> [Required action] Produce word for word the lines of the data below running from the one that has "४ थी (84, 1131)" to the one that has "शाळापुर्व तयारी , बालकांसाठी", inclusive, and no others.

> [Collected data entries]
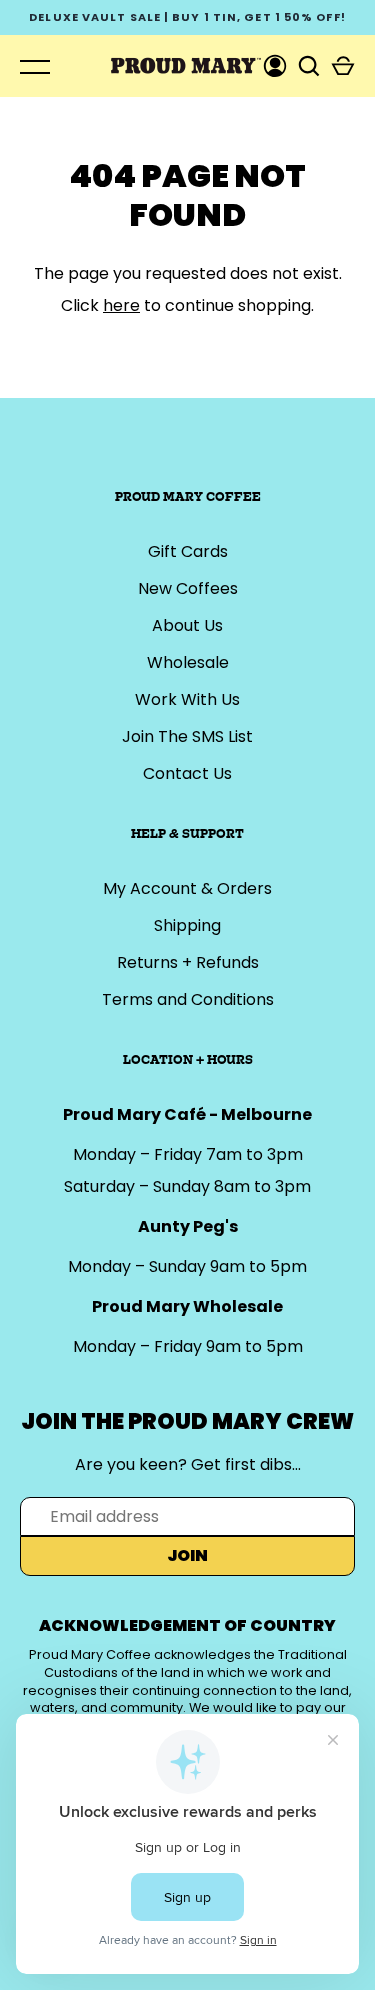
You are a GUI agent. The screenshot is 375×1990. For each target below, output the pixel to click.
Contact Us (187, 773)
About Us (187, 625)
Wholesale (188, 662)
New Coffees (188, 588)
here (121, 305)
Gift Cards (188, 551)
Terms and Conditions (188, 999)
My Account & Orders (187, 888)
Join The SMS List (187, 736)
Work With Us (187, 699)
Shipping (187, 925)
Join (187, 1555)
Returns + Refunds (188, 962)
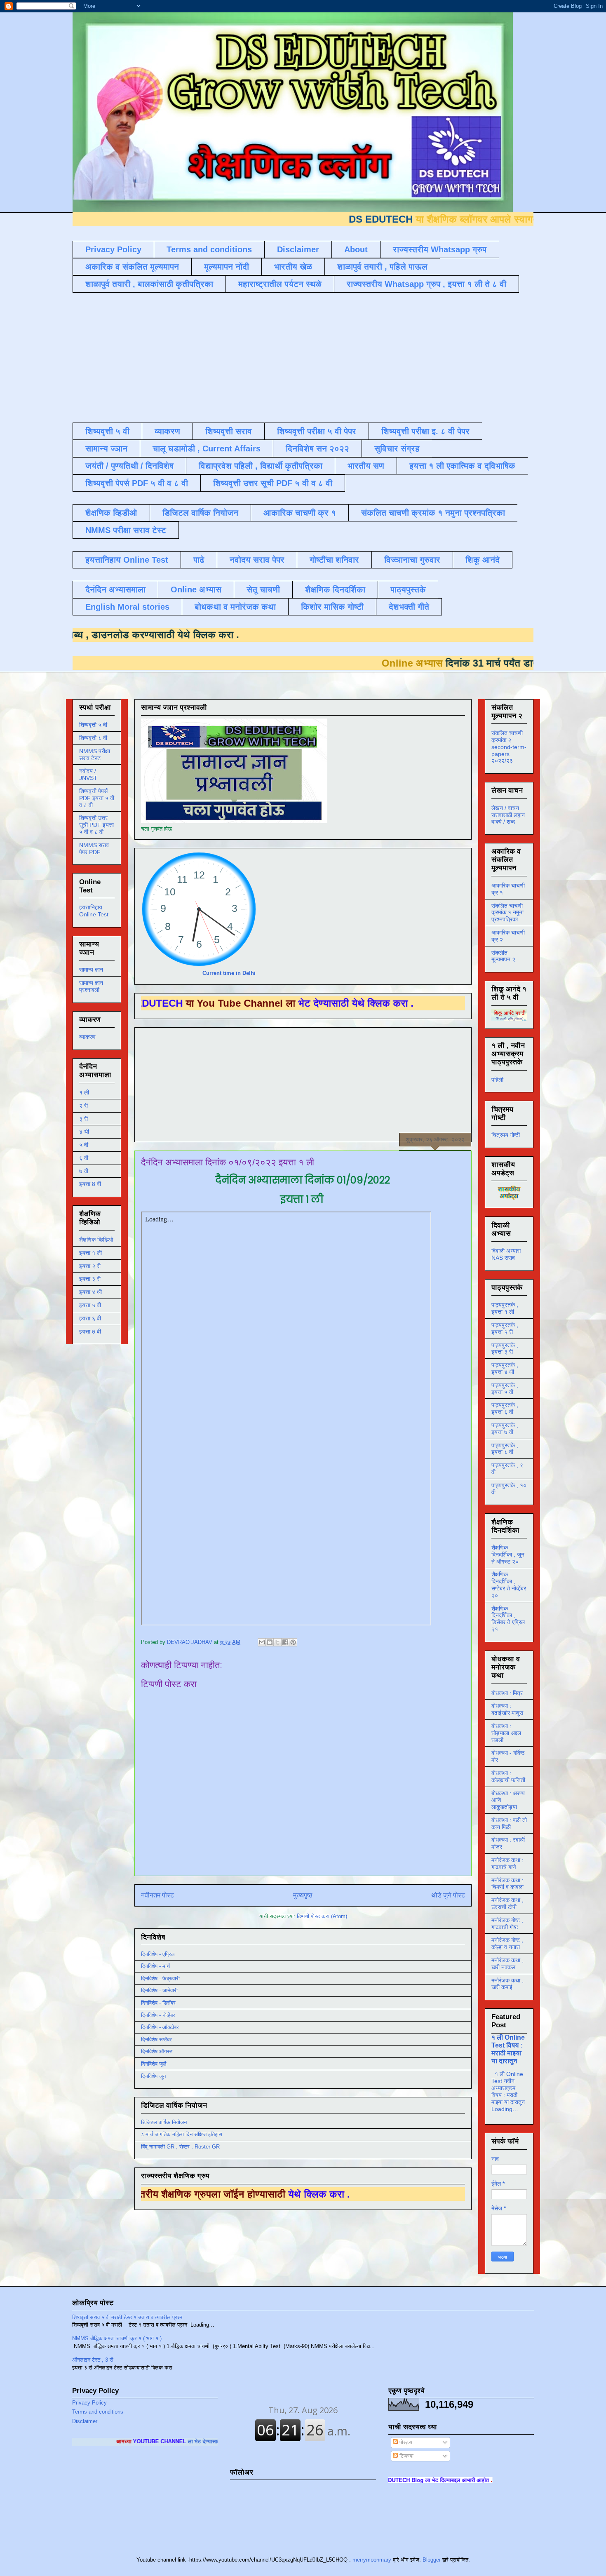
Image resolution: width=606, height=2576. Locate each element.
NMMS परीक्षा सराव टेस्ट (125, 530)
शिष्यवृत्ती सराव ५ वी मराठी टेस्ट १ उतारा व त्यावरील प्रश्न (127, 2317)
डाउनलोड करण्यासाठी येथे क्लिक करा (255, 634)
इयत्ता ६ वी (90, 1318)
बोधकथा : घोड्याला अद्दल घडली (506, 1733)
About (356, 249)
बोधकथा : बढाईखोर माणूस (507, 1709)
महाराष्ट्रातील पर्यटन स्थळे (280, 284)
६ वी (83, 1158)
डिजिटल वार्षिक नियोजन (200, 512)
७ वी (83, 1171)
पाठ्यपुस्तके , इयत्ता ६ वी (504, 1408)
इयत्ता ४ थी (90, 1292)
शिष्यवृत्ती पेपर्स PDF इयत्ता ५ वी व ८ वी (96, 798)
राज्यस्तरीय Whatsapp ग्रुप (439, 249)
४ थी (84, 1131)
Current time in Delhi (229, 973)
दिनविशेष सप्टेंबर (156, 2039)
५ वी (83, 1144)
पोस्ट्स (405, 2442)
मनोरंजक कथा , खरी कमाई (507, 1984)
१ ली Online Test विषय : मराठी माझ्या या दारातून (508, 2049)
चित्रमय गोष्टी (505, 1135)
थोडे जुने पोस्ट (448, 1895)
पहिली (497, 1079)
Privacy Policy (113, 249)
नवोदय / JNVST (88, 774)
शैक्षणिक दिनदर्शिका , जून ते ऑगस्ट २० (507, 1554)
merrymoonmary (371, 2560)
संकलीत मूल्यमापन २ (503, 956)
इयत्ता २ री (90, 1266)
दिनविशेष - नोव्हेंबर (158, 2015)
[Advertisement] (272, 356)
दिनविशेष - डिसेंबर (158, 2003)
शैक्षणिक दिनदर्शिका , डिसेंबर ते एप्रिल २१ (508, 1618)
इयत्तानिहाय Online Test (126, 559)
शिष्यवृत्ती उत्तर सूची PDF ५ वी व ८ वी (272, 483)
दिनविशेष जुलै (154, 2064)
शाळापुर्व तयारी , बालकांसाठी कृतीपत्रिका (149, 284)
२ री (83, 1105)
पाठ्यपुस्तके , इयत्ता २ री (504, 1328)
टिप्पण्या (405, 2456)
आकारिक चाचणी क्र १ (299, 512)
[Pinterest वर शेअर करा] (293, 1642)
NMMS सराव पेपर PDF (94, 848)
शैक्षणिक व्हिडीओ (111, 512)
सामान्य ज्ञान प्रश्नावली (91, 986)
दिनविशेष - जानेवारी (159, 1990)
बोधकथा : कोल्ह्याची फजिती (508, 1776)
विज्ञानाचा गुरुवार (412, 559)
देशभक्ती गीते (409, 606)
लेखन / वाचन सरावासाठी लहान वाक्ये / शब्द (508, 815)
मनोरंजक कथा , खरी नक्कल (507, 1963)
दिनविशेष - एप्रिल (158, 1954)
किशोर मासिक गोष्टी (332, 606)
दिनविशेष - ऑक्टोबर (160, 2027)
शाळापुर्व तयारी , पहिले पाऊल (382, 266)
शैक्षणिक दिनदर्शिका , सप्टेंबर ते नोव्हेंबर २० (508, 1584)
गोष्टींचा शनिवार (334, 559)
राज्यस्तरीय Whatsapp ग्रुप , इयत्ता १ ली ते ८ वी (426, 284)
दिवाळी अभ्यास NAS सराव (506, 1254)
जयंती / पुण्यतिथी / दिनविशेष (129, 465)
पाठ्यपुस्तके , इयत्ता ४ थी (504, 1368)
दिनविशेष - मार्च (155, 1966)
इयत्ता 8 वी (90, 1184)
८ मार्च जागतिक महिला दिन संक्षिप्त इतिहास (181, 2134)
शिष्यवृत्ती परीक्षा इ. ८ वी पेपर (425, 431)
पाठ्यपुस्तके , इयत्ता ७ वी (504, 1428)
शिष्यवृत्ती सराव (228, 431)
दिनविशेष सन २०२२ (317, 448)
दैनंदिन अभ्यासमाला (115, 589)
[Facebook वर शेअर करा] (285, 1642)
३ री (83, 1118)
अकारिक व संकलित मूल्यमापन (132, 266)
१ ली (84, 1092)
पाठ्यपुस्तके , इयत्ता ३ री (504, 1348)
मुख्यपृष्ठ (302, 1895)
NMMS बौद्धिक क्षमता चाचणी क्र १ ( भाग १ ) (117, 2338)
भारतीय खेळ (293, 266)
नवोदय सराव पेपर (257, 559)
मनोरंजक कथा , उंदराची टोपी (507, 1903)
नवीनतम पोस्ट (157, 1895)
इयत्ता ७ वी (90, 1331)
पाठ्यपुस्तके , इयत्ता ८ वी (504, 1449)
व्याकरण (167, 431)
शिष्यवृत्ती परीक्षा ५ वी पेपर (316, 431)
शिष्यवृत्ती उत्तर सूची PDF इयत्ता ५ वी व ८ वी (96, 825)
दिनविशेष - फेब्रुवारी (160, 1978)
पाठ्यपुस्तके (408, 589)
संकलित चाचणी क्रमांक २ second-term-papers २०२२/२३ (508, 747)
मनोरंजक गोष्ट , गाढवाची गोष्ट (507, 1923)
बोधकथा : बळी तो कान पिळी (509, 1823)
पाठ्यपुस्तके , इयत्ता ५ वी (504, 1388)
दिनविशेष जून (153, 2076)
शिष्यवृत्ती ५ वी (107, 431)
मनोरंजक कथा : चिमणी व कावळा (507, 1883)
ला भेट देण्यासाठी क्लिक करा (122, 2441)
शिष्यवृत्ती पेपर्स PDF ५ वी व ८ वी (136, 483)
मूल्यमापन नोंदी (226, 266)
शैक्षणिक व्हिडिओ (96, 1239)
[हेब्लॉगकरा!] (269, 1642)
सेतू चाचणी (263, 589)
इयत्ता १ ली (90, 1252)
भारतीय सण (366, 465)
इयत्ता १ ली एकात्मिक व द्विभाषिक (462, 465)
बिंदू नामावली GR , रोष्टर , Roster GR (180, 2147)
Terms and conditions (209, 249)
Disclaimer (298, 249)
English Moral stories (127, 606)
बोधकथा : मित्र (507, 1693)
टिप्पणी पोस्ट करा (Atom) (322, 1916)
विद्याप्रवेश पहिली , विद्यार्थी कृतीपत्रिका (260, 465)
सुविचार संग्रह (397, 448)
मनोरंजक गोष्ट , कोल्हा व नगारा (507, 1943)
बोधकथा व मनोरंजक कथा (235, 606)
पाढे (198, 559)
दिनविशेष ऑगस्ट (156, 2051)
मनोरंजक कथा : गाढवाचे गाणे (507, 1863)
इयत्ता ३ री (90, 1278)
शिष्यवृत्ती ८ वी (93, 738)
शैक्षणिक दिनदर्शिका (335, 589)
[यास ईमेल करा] (262, 1642)
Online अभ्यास (196, 589)
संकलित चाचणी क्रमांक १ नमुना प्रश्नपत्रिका (433, 512)
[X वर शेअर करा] (277, 1642)
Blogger (432, 2560)
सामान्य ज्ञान (106, 448)
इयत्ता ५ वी (90, 1305)
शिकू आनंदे (482, 559)
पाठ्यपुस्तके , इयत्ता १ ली (504, 1308)
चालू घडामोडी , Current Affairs (207, 448)
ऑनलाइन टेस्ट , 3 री (92, 2360)
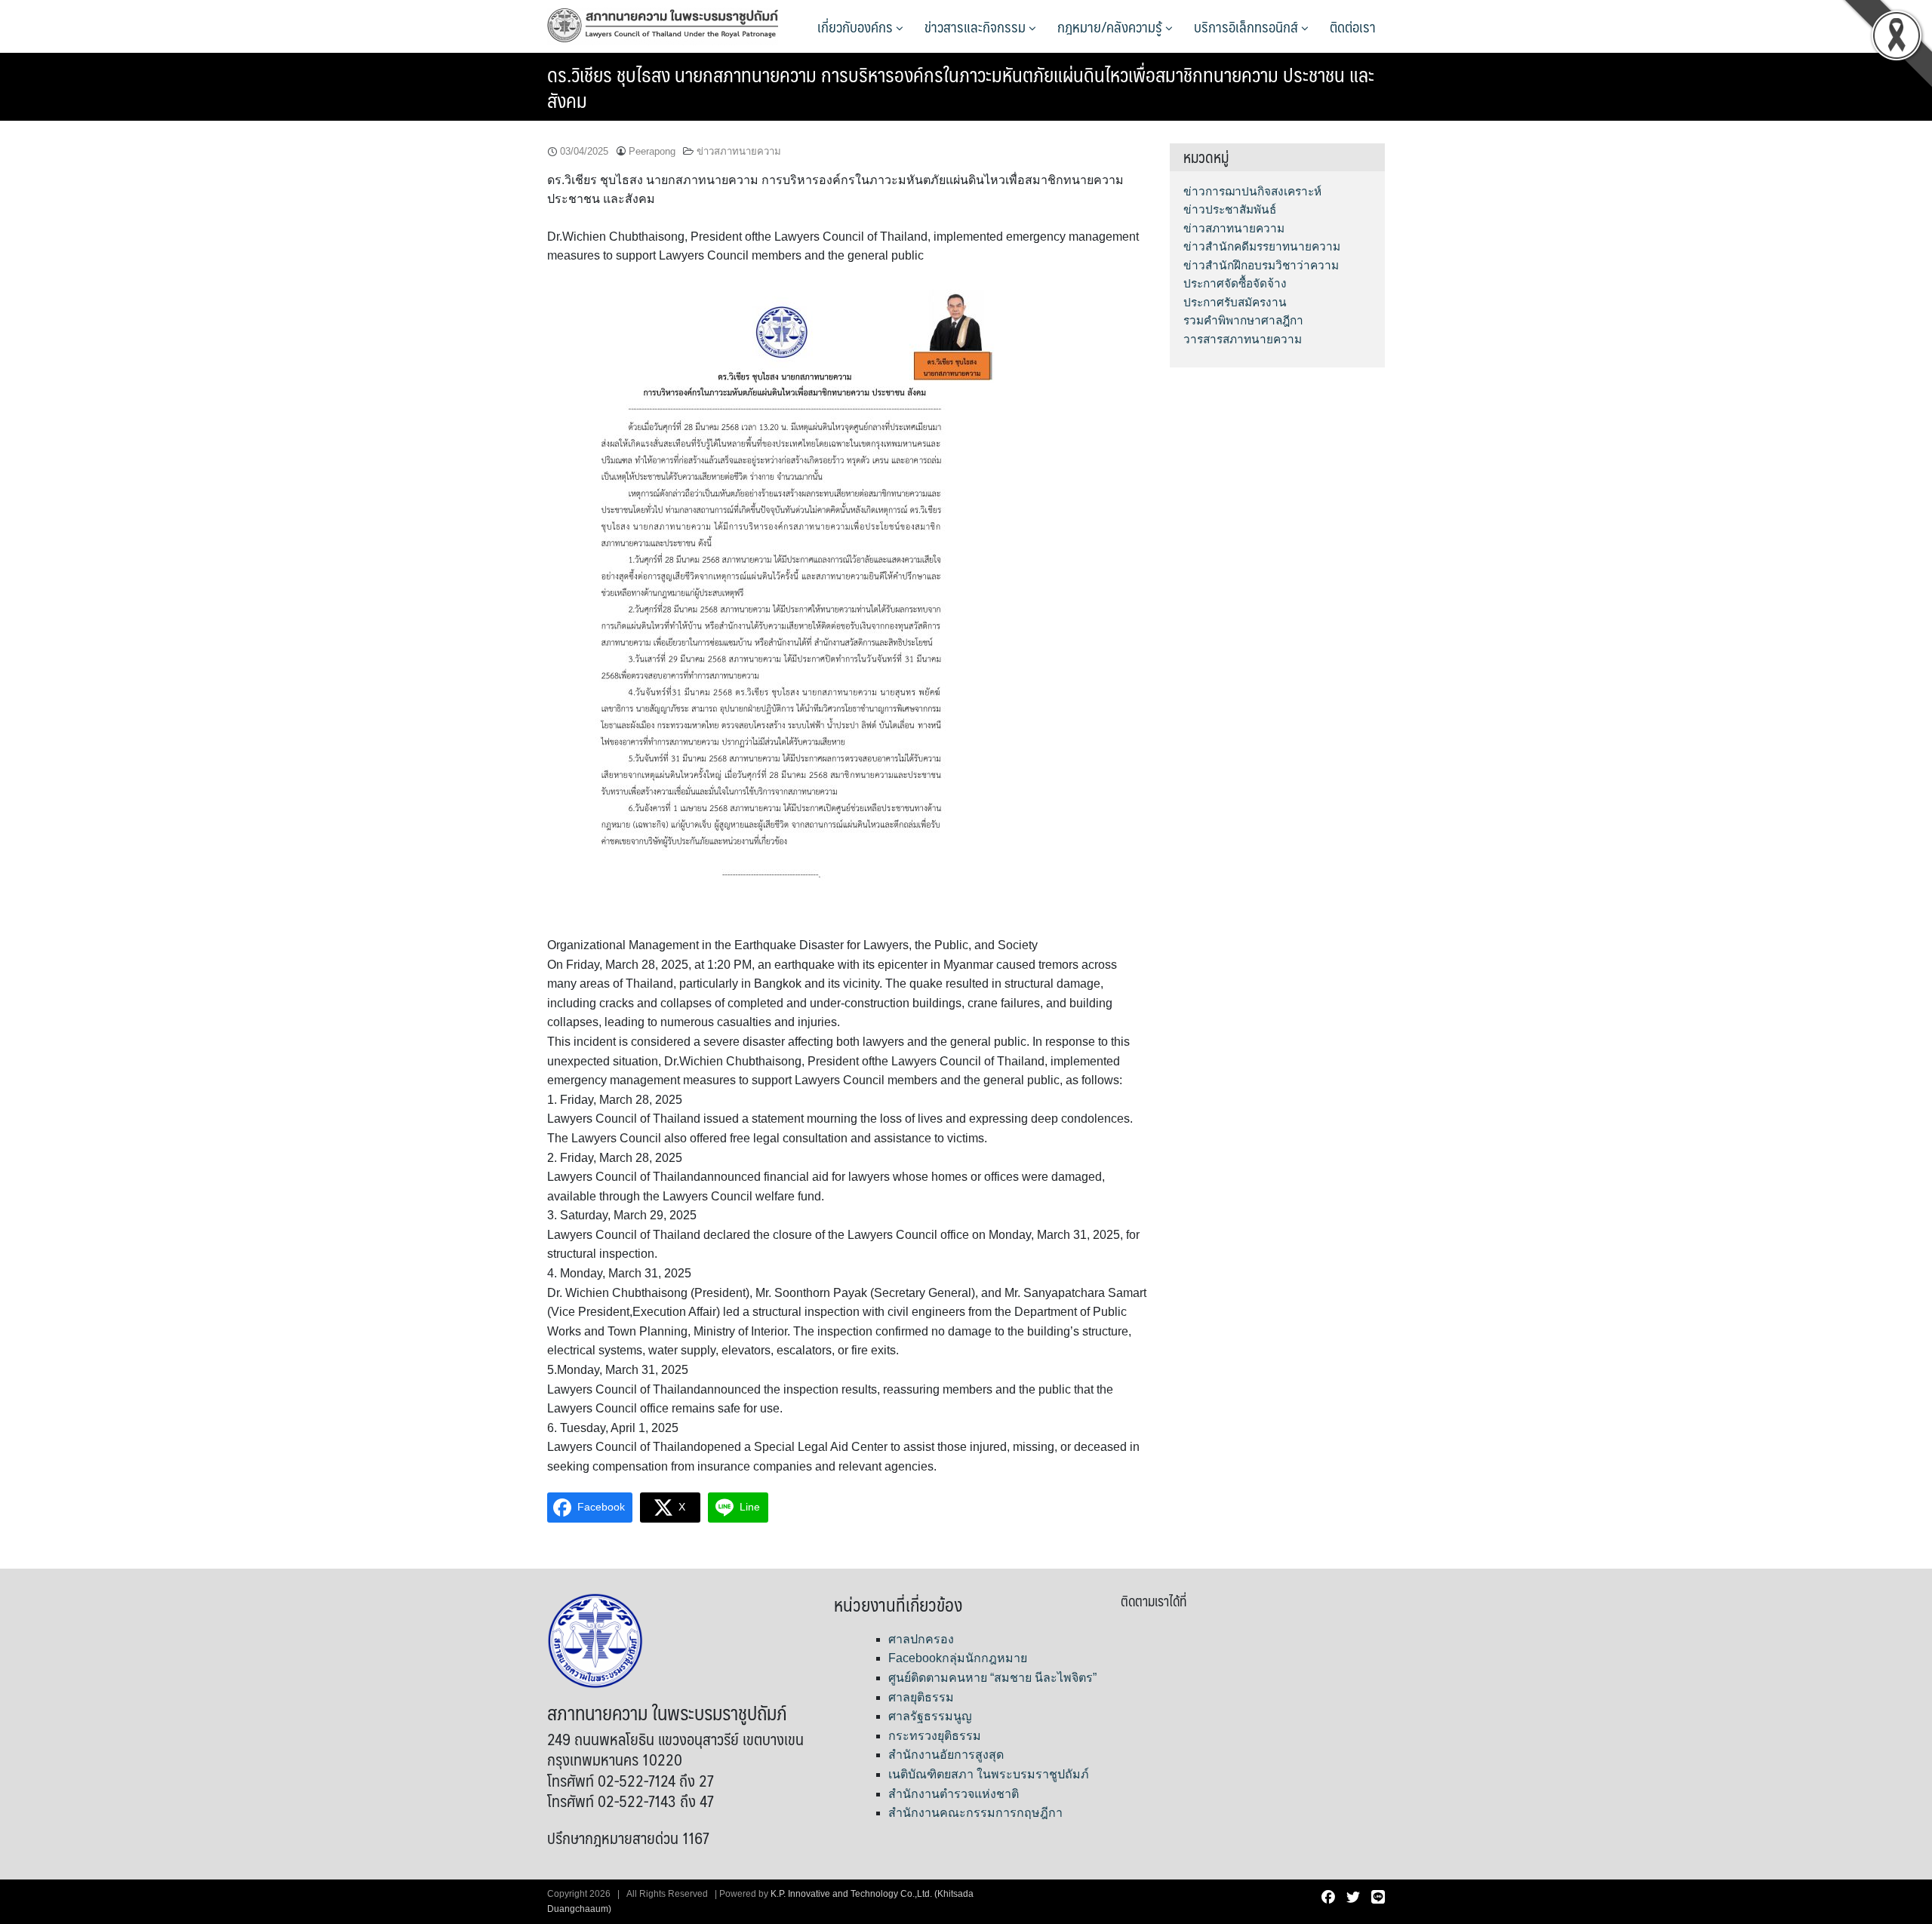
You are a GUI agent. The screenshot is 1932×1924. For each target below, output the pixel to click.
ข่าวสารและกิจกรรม (976, 26)
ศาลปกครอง (921, 1639)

> [Written answer]
४ थी (84, 1131)
Current time in Delhi (229, 973)
दिनविशेष सप्टेंबर (156, 2039)
५ वी (83, 1144)
पोस्ट्स (405, 2442)
मनोरंजक कथा , खरी कमाई (507, 1984)
१ ली Online Test विषय : मराठी माझ्या या दारातून (508, 2049)
चित्रमय गोष्टी (505, 1135)
थोडे जुने पोस्ट (448, 1895)
पहिली (497, 1079)
Privacy Policy (113, 249)
नवोदय / JNVST (88, 774)
शैक्षणिक दिनदर्शिका , जून ते ऑगस्ट २० (507, 1554)
merrymoonmary (371, 2560)
संकलीत मूल्यमापन २ (503, 956)
इयत्ता २ री (90, 1266)
दिनविशेष - नोव्हेंबर (158, 2015)
[Advertisement] (272, 356)
दिनविशेष - डिसेंबर (158, 2003)
शैक्षणिक दिनदर्शिका , डिसेंबर ते एप्रिल २१ (508, 1618)
इयत्तानिहाय Online Test (126, 559)
शिष्यवृत्ती उत्तर सूची PDF ५ वी व ८ वी (272, 483)
दिनविशेष जुलै (154, 2064)
शाळापुर्व तयारी , बालकांसाठी कृतीपत्रिका (149, 284)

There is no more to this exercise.